One of them was the new Posada del Sol hotel, but the work – which had romance as its theme and which the young people had interpreted very freely – did not please the owner and he ordered it destroyed.
They also painted a public laundry and had an exhibition at the Palace of Fine Artsone of the most important artistic spaces in Mexico.
As the years went by, they grew, both personally and artistically, and great contemporary artists, such as José Clemente Orozco or David Alfaro Siqueiros, added them to their teams as assistants.
For Chávez Mac Gregor, among “Los Fridos” it was Rabel who stood out the most in his his later career.
“Because his work continued a political struggle, especially in the Taller de Gráfica Popular,” he points out.
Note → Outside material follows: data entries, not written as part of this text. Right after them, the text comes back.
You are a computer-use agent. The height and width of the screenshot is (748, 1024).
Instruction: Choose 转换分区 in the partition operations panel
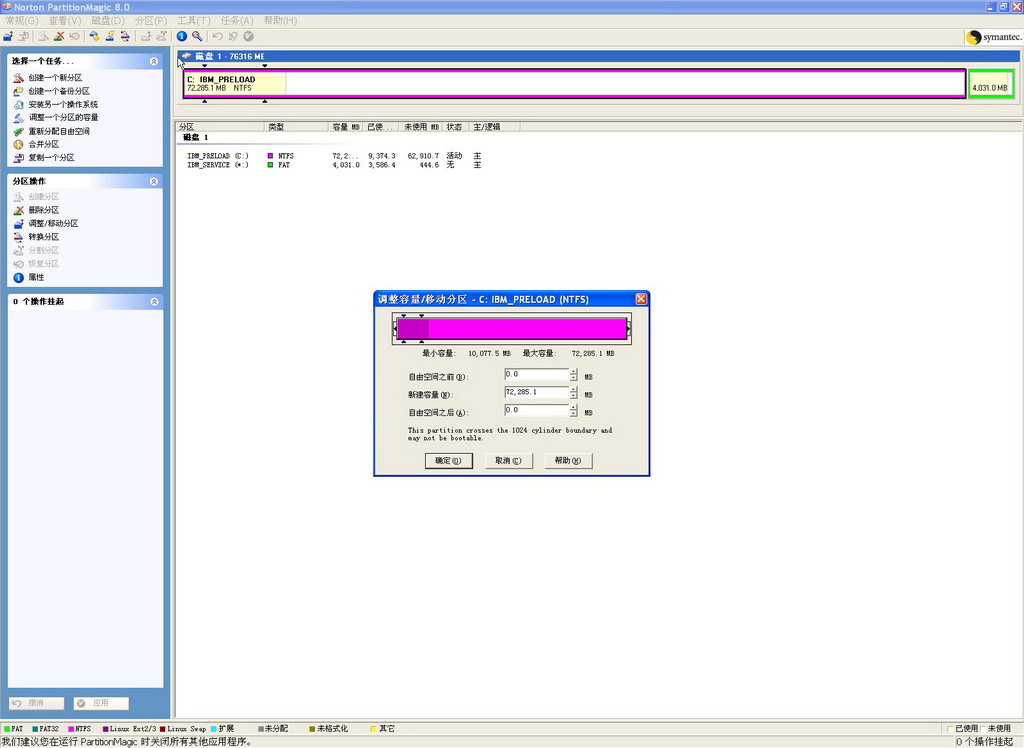[43, 237]
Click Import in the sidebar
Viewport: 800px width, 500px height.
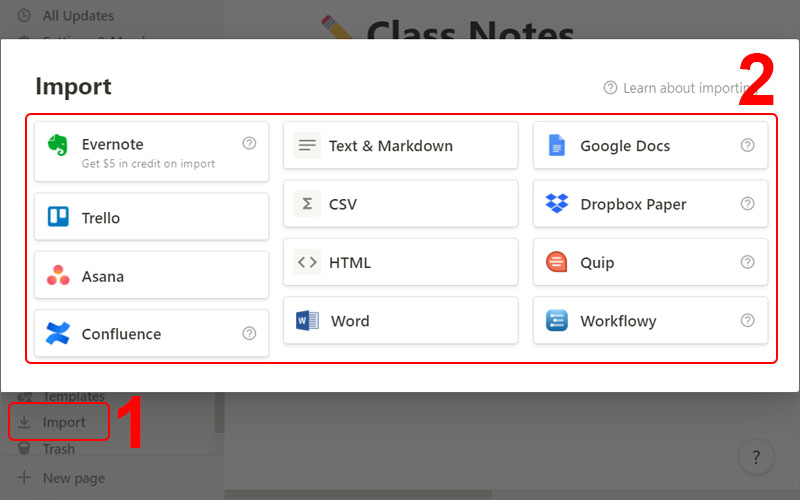point(63,423)
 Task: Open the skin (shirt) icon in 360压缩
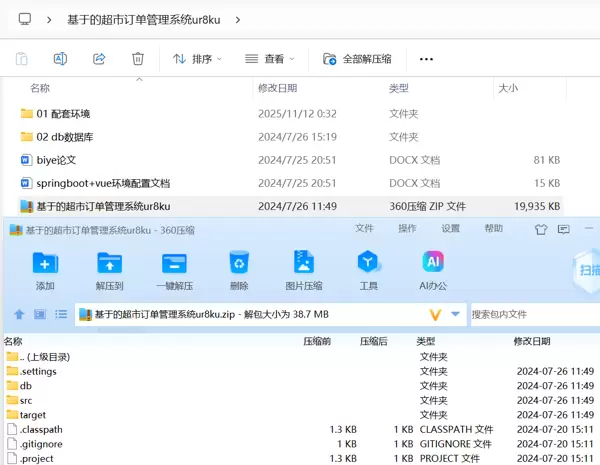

“Frida and Fanny were very ahead of their time. “There is a preview, especially with Frida, of what is going to be important for contemporary art, since she is an artist who is thinking about the personal, the intimate, about sexuality, about not only affirming identities, but challenging them,” explains the expert.
“Frida opens a path that will later be very important for contemporary art”…
“With me they will paint everything they want and feel. I will try to understand them as best as possible. From time to time I will allow myself to make a few comments about your work, but I ask you, at the same time, to do the same when I show you mine, since we are friends. [amigos]”
“I will never take the pencil away from them to correct something. I want you to know, dear children, that there is not a teacher in the whole world capable of teaching the art. Doing that really is impossible.”
“We will surely talk a lot about one or another theoretical issue, the different techniques used in the plastic arts, artistic form and content, and all other things closely related to our work.
“I hope I don’t bore you, and if I do, I beg you not to stay silent, okay?”